▸ Work instruction
Please restate the data word for word, leaving out no line.

[Stored records]
★ ★ ★ ★ ★

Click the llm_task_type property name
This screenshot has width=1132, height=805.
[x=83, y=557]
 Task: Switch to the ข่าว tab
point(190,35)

★ ★ ★ ★ ★

▸ Reply to the exercise
Click the llm_task_type property name
This screenshot has width=1132, height=805.
[x=83, y=557]
 Task: Switch to the ข่าว tab
point(190,35)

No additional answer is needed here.